Morphological characteristics of the ipsilateral DF at 8 weeks post-lesion. The Lam DF (A-D), showed neurofilament positive axons (red; A) that were commonly surrounded by myelin sheaths (green; B). Some Dapi-positive nuclei were also observed (C). At 8 weeks post-VRA, NF labeling was sparse (E), and remaining axons were often observed without a visible myelin sheath (arrow in E-H; however, see Results section for caveat). There was also a distinct reduction in the presence of ring-like myelin-positive structures (compare F to B), while some remaining myelin-positive structures were not associated with any visible neurofilament (arrowheads in E-H). VRA rats also exhibited a qualitative increase in the number of Dapi-positive nuclei (G). Imp rats exhibited neurofilament and myelin-positive structures in the ipsilateral DF that are qualitatively similar to Lam controls. Arrows highlight the location of NF-positive structures, while arrowheads highlight myelin-positive structures in the absence of NF, which exhibit characteristics of degradation. Calibration bar = 30 μm.

Fig. 3

NF-positive axons in the corticospinal tract. The contralateral (Contra) and ipsilateral (Ipsi) dorsal corticospinal tracts (CST) are shown for Lam (A-C), VRA (D-F), and Imp rats (G-I). NF and MBP are shown in red and green, respectively. Qualitatively, Contra and Ipsi NF and MBP immunopositive labeling is symmetrical. Calibration bar = 50 μm.

Fig. 4

Using the contralateral dorsal horn as an unlesioned, internal control, the ipsilateral DF of VRA rats exhibited a significant reduction in the total NF+ area (A) and the number of neurofilament-positive axons (B) within a 2500 μm² region. On the contrary, ipsilateral Lam and Imp NF values did not differ from their respective contralateral sides. In the same sized region of the corticospinal tract, the ipsilateral NF+ area and the number of NF+ structures were unaffected in all groups relative to their contralateral, internal control levels (C and D).

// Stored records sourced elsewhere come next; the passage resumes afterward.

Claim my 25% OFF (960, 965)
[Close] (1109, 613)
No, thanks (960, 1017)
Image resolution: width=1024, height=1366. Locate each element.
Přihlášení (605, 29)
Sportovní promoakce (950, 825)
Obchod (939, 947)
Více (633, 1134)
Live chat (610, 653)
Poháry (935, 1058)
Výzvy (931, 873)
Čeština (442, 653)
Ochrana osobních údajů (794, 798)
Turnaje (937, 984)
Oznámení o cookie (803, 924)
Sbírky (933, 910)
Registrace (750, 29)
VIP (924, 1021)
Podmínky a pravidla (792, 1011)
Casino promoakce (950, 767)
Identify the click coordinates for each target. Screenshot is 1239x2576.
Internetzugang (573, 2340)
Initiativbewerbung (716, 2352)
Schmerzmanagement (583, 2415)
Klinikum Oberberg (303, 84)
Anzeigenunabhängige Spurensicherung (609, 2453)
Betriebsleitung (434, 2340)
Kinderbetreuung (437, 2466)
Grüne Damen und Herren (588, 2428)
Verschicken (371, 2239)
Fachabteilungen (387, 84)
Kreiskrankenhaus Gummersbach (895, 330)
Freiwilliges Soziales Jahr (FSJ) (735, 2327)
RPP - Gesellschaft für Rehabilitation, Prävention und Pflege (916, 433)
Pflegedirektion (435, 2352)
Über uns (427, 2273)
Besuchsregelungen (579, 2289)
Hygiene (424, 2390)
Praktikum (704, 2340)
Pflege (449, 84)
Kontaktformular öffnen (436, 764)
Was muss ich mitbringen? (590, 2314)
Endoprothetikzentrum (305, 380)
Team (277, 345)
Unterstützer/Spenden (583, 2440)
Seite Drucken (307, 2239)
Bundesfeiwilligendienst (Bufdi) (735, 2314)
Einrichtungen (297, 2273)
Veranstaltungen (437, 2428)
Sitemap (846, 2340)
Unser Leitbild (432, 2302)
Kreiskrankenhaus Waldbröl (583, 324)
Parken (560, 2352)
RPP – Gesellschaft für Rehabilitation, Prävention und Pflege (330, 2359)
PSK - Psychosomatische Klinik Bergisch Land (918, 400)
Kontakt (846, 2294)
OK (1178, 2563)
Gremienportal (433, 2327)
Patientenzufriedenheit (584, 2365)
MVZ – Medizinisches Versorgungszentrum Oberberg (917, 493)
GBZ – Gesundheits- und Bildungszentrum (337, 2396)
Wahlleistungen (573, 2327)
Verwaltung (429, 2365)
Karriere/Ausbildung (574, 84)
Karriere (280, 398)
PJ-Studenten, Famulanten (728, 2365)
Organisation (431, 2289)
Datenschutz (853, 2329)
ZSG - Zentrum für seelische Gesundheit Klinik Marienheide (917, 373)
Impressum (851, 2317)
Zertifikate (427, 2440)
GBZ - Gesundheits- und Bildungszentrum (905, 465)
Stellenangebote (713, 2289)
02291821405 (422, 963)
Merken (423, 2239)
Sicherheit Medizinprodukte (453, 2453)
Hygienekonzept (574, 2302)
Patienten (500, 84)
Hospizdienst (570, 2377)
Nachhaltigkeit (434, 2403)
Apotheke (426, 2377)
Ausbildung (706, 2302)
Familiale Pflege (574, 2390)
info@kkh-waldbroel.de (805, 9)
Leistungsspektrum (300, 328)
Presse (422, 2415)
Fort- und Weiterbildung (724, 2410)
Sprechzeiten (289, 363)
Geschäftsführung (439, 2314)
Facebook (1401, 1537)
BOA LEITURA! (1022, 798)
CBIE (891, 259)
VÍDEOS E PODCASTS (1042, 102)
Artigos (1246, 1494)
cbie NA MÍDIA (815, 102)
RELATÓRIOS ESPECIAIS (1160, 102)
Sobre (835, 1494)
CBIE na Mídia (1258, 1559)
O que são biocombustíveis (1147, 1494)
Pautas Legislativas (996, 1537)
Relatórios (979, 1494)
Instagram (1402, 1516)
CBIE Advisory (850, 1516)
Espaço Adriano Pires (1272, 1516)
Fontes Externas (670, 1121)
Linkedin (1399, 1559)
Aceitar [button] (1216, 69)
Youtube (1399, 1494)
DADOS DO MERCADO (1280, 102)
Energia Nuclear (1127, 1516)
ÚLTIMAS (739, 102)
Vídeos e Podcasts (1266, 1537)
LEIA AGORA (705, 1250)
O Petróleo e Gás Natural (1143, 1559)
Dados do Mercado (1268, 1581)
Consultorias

Data shown are the mean values ± S.E.M. *, significantly different at p<0.05

Fig. 5

The relationship between the number of remaining NF⁺ profiles and the NF⁺ area are shown for the dorsal funiculus (A) and the corticospinal tract (B). Values presented are the ratio of the ipsilateral divided by the contralateral values in a 2500 um² region. Individual subject values (closed symbols) are shown, as are the group mean values (open symbols) ± S.E.M. •, Lam; ■, VRA; ▲, Imp. *, significantly different from Lam at p<0.05; ^, significantly different from Lam at p<0.001.

Fig. 6

VRA affects ascending sensory afferent pathways multiple segments rostral to the lesioned spinal segments. Adjacent spinal segments from the T13-L1 segments of the spinal cord at 8 wks post-L6-S1 VRA show a somatotopic loss of NF⁺ axons in the ipsilateral DF (red; A,), concomitant with an increased activation of astrocytes (GFAP, green; B) and microglia (AIF-1, pseudo-colored blue; C), suggesting that VRA-induced sensory afferent degeneration extends rostrally from the segmental level of the lesion. The arrows point to the affected portion of the DF. Note the absence of a glial response in the dorsal CST regions. Contra and Ipsi refer to the contralateral and ipsilateral sides of the spinal cord relative to the VRA, respectively. Calibration bar = 50 μm.